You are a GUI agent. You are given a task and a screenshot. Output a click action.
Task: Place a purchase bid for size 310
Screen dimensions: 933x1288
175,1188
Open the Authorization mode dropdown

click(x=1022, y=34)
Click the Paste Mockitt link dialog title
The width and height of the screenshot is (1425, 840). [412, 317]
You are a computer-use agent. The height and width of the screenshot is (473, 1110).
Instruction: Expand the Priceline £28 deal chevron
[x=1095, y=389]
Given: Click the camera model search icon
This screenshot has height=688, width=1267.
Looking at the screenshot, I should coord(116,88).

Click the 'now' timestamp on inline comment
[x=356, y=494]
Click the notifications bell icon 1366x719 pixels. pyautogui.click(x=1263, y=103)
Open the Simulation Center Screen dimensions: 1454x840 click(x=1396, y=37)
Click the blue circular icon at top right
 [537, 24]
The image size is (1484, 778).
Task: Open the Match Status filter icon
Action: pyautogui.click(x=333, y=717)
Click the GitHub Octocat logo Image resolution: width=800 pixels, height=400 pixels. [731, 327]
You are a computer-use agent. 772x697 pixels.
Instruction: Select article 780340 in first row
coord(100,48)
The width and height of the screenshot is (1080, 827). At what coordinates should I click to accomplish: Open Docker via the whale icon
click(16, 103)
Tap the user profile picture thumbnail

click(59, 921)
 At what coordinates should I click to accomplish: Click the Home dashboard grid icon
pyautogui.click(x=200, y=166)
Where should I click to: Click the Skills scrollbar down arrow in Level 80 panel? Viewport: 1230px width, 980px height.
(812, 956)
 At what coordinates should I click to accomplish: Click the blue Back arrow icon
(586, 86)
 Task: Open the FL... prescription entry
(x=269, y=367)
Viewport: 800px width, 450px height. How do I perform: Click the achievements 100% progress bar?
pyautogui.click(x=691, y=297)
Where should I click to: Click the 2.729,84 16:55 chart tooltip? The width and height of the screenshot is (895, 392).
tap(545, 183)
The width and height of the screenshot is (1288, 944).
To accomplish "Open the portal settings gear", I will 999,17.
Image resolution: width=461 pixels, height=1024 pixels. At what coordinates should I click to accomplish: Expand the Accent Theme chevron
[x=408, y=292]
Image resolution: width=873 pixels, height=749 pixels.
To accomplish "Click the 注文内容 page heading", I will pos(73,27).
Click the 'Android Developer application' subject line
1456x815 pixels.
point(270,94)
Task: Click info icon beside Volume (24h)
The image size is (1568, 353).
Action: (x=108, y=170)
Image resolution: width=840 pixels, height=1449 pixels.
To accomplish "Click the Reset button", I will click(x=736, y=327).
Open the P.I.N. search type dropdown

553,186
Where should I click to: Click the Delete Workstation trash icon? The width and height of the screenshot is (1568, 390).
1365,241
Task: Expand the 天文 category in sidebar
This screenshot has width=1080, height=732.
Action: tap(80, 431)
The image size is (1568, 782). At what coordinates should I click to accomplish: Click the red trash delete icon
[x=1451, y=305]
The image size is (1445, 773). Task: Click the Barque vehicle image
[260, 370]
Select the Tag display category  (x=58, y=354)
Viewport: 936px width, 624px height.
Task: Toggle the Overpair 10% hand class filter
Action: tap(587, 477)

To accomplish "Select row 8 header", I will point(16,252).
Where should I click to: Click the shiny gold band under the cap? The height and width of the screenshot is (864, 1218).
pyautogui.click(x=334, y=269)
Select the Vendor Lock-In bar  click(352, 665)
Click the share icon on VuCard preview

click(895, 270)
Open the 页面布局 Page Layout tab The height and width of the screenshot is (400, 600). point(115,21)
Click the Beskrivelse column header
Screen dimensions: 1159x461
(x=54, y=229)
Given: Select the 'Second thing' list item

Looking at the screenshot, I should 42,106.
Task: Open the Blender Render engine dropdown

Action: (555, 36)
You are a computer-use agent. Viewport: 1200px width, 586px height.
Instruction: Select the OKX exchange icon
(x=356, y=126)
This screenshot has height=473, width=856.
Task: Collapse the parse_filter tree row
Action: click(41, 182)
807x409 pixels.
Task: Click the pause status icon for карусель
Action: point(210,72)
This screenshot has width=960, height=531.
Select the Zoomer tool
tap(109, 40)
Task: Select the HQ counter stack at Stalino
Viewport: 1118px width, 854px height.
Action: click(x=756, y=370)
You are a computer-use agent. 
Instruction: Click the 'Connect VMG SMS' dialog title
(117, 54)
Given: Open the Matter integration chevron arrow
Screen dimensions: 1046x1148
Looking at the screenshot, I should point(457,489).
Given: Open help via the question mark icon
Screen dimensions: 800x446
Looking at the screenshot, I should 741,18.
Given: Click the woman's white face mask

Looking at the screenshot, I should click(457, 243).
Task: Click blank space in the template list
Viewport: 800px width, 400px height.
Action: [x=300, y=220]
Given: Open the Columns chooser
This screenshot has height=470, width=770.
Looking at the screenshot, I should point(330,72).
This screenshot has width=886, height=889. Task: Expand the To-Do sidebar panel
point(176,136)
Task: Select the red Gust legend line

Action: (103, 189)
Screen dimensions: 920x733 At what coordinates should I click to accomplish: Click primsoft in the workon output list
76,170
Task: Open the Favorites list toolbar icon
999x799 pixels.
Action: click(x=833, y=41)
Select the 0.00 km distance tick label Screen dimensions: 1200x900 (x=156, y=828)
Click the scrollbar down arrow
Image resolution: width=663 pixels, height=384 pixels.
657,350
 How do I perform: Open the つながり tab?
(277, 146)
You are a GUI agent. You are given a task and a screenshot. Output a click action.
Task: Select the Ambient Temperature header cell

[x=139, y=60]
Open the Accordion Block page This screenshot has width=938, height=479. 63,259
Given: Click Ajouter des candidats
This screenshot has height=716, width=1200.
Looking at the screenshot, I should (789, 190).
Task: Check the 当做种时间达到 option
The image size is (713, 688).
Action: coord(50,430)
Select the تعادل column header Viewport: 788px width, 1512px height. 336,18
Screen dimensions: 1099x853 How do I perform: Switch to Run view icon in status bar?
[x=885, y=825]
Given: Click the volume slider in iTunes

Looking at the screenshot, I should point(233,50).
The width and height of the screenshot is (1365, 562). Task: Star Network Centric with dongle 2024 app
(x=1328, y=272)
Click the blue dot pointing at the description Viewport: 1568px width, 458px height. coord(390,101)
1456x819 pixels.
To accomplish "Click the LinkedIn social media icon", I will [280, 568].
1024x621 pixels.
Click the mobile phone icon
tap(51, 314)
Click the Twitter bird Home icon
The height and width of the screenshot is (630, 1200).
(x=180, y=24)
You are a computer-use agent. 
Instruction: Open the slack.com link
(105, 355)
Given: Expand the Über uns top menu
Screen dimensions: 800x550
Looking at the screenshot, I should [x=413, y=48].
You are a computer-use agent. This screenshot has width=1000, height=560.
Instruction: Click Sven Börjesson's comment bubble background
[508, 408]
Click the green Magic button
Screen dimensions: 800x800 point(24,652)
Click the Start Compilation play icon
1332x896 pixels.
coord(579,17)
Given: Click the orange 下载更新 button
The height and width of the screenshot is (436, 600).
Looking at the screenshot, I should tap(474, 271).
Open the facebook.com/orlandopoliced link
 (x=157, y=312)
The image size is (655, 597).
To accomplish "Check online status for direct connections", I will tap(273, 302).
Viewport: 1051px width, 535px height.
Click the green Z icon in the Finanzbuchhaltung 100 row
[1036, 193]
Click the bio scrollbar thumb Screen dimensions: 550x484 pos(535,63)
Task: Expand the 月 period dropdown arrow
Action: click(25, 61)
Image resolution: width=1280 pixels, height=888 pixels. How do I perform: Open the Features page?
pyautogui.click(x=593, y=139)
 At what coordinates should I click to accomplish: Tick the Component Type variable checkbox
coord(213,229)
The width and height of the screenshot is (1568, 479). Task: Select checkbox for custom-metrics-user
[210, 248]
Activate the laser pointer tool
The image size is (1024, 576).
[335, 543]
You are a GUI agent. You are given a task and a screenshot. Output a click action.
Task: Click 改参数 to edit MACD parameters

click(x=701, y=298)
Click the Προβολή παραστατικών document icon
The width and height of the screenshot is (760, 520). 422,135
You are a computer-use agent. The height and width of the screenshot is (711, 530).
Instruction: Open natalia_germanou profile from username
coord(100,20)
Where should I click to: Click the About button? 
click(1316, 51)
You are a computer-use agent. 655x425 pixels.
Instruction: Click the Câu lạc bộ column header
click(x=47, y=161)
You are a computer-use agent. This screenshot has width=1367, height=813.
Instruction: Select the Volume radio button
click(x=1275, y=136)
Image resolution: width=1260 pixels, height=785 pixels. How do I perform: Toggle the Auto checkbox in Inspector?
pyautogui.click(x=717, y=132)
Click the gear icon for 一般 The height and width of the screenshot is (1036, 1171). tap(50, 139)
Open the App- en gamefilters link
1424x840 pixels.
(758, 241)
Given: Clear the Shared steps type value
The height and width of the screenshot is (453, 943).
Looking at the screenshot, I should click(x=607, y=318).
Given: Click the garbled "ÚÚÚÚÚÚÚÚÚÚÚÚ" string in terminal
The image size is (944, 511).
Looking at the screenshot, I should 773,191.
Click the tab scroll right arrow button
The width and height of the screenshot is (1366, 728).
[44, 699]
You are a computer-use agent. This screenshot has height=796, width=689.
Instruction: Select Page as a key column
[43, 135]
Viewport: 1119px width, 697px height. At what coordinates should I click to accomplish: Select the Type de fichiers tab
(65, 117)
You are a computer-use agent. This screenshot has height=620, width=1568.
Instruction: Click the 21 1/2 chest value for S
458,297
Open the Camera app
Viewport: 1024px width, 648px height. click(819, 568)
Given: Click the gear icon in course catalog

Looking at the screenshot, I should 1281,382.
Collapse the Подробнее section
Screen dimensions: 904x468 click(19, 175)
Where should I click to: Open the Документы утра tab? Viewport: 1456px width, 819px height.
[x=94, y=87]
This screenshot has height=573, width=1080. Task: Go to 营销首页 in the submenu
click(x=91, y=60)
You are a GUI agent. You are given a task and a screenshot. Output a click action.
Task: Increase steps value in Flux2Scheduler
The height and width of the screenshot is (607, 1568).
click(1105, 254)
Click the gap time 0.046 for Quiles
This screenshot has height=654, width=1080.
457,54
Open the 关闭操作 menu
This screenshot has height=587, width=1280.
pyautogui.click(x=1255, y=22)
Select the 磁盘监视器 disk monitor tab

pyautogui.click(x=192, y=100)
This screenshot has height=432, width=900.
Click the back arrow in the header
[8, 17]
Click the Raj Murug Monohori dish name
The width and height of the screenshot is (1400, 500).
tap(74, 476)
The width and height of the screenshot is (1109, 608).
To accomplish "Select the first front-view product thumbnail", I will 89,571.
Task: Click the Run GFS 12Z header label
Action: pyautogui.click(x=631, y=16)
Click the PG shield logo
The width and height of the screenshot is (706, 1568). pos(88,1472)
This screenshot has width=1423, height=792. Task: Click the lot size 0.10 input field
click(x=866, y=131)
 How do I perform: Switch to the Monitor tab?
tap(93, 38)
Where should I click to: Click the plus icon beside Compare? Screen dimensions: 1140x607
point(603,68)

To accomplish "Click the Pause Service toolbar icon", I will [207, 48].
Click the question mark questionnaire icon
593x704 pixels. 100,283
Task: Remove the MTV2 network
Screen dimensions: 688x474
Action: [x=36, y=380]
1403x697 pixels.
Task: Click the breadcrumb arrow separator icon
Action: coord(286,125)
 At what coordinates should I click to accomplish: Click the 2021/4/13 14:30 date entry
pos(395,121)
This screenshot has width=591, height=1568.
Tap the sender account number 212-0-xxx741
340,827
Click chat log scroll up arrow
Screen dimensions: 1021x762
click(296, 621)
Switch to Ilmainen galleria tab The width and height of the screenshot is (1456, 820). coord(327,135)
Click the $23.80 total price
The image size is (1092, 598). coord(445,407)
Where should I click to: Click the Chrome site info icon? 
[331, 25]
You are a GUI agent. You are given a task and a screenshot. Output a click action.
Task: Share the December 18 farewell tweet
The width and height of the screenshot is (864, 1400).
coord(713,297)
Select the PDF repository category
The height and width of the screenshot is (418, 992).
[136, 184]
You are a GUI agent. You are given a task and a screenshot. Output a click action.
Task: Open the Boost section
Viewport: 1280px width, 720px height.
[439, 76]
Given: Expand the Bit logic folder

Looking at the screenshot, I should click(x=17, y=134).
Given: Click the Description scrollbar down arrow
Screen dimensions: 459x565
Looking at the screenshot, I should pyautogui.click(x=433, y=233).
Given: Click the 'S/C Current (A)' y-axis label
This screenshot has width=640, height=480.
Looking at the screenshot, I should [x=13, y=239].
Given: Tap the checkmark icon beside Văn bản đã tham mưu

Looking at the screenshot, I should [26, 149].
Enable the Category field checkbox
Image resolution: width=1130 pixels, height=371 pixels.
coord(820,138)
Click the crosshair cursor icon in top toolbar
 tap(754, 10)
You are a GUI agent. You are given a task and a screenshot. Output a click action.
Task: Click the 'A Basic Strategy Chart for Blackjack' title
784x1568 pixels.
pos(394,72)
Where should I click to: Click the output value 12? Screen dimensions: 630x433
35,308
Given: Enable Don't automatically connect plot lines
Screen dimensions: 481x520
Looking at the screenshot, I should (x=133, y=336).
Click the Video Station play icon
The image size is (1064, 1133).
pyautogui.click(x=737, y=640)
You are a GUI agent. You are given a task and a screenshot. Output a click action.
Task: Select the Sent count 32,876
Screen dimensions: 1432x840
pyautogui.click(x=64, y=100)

Exercise objective ▸ Provide every line from the material that contains the word "steps".

Solution below ▸
Given: Clear the Shared steps type value
Task: Increase steps value in Flux2Scheduler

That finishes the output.